Ainda assim, sempre quis voltar para casa: quando foi encontrado pela PRF na rodovia em 2017, disse ter fugido da instituição para ir a João Pessoa encontrar a mãe.
Há uma suspeita de que Gerson tivesse a mesma condição da mãe, o que nunca foi confirmado devido à dificuldade do diagnóstico em adolescentes.
“A gente lutou muito para que tivesse um laudo para poder ter o tratamento adequado”, diz Patrícia.
Um psiquiatra assinou um laudo que indicava que Gerson, então adolescente, tinha transtorno de desenvolvimento intelectual e poderia pleitear tratamento, com recomendação de acompanhamento intensivo por uma equipe multidisciplinar. Entretanto, ele teve o acesso negado pela Justiça. Segundo as conselheiras, o entendimento seria de que se tratava de um problema comportamental.
Quando fez 18 anos, começaram as prisões: até sua morte, Gerson foi detido 16 vezes por furtos.

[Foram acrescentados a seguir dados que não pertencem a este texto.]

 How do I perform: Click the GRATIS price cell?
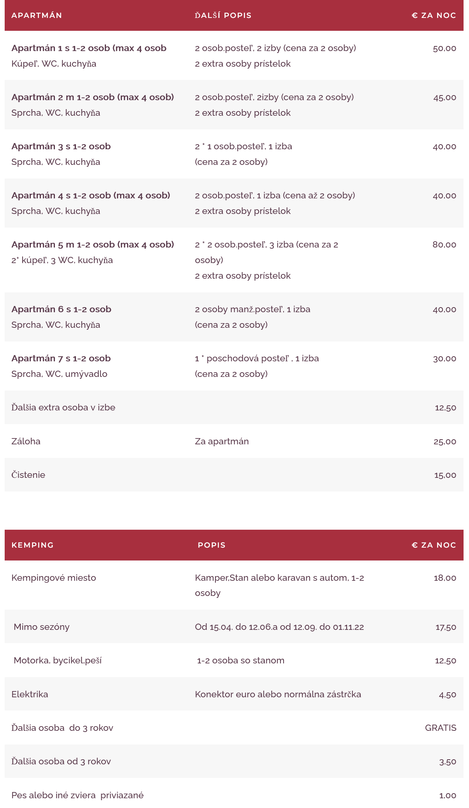441,728
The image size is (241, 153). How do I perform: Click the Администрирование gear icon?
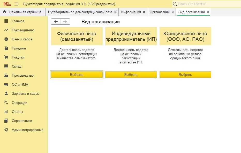6,130
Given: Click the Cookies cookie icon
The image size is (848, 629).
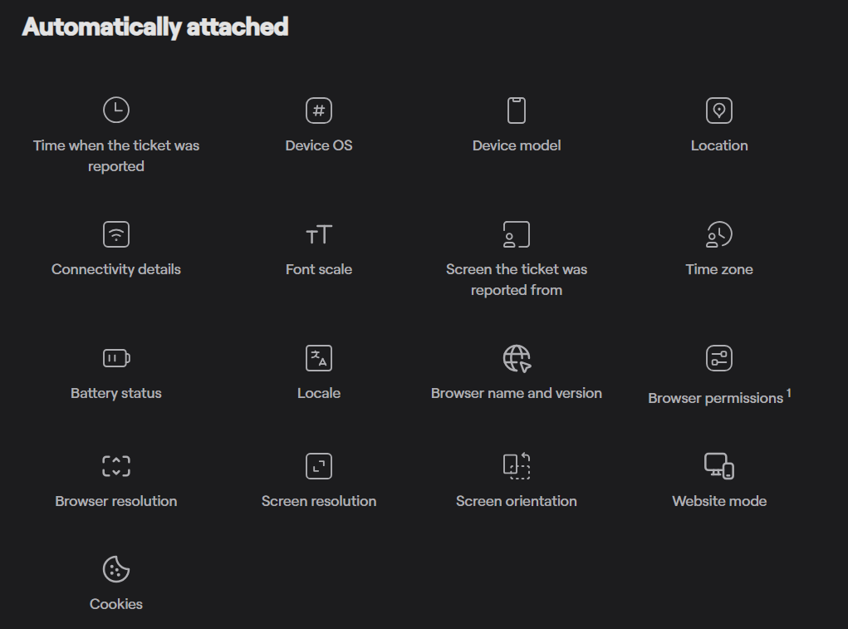Looking at the screenshot, I should (x=115, y=569).
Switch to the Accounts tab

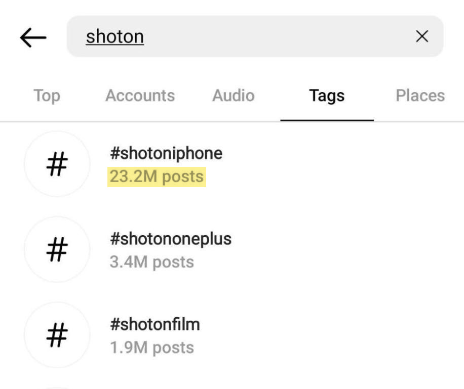coord(140,95)
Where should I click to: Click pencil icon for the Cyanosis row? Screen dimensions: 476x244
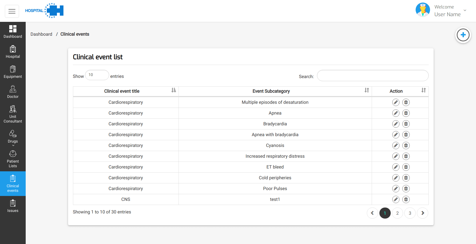click(396, 145)

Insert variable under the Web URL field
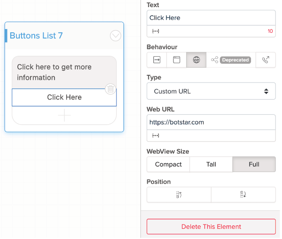(x=155, y=135)
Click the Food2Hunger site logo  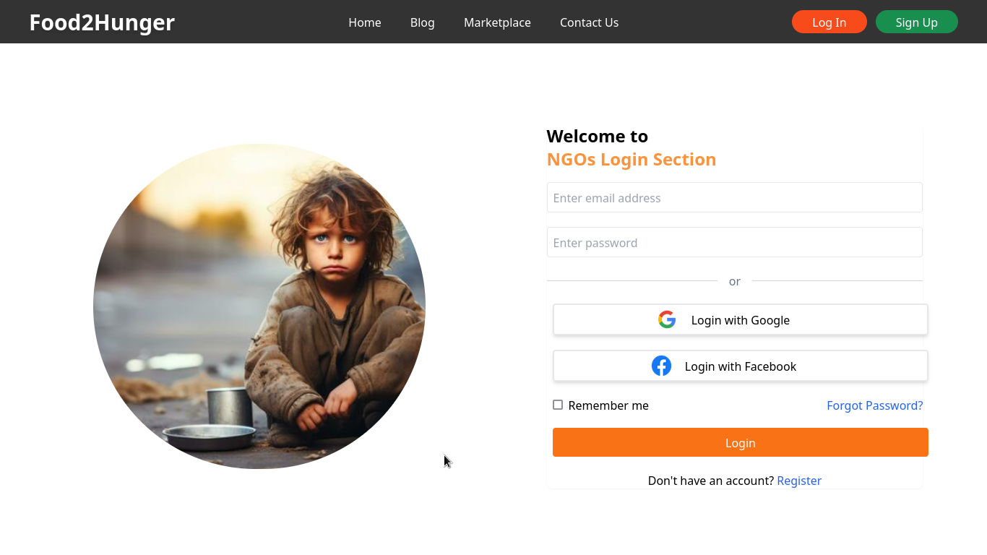point(102,22)
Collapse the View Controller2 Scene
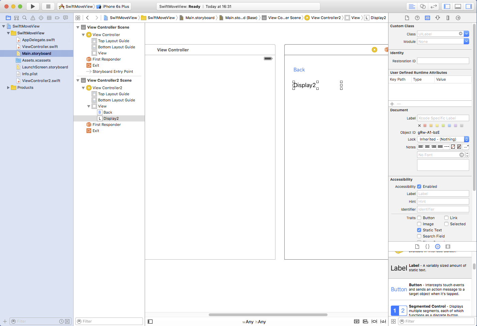Screen dimensions: 477x326 click(78, 80)
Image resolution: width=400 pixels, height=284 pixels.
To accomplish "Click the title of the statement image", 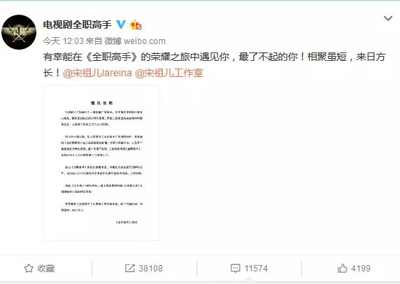I will 102,103.
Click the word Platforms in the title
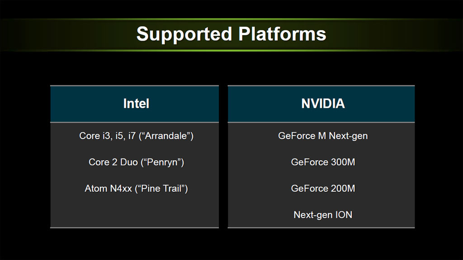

Com dificuldades de aprendizado notadas desde cedo, ele não lia e sabia apenas escrever o próprio nome. Seu maior interesse eram animais e, com o tempo, desenvolveu uma atenção especial pelos leões.
“Ele dizia para todo mundo que ia domar os leões na África”, lembra Patrícia.
As conselheiras dizem que nunca conseguiram entender o que motivou esse interesse. Mas foi o que o moveu, em 2023, a abrir caminho na tela de proteção do aeroporto de João Pessoa para tentar entrar no trem de pouso de um avião, quando foi identificado pelas câmeras de segurança.
Para as conselheiras, os desafios enfrentados por Gerson e as circunstâncias trágicas de sua morte chamam a atenção para o abandono de crianças e adolescentes que chegam à fase adulta com transtornos mentais por falta de atendimento especializado na saúde infantil.
“Não queremos que a morte dele seja em vão. Temos muitos Gersons aqui na nossa cidade, com certeza no nosso Brasil, ainda precisando desse atendimento”, diz Patrícia.
“Precisou ele ser morto por um animal. Talvez, se tivesse sido morto por um tiro, teria aparecido nas páginas policiais como o marginal que todo mundo pensava que ele era”, afirma Verônica.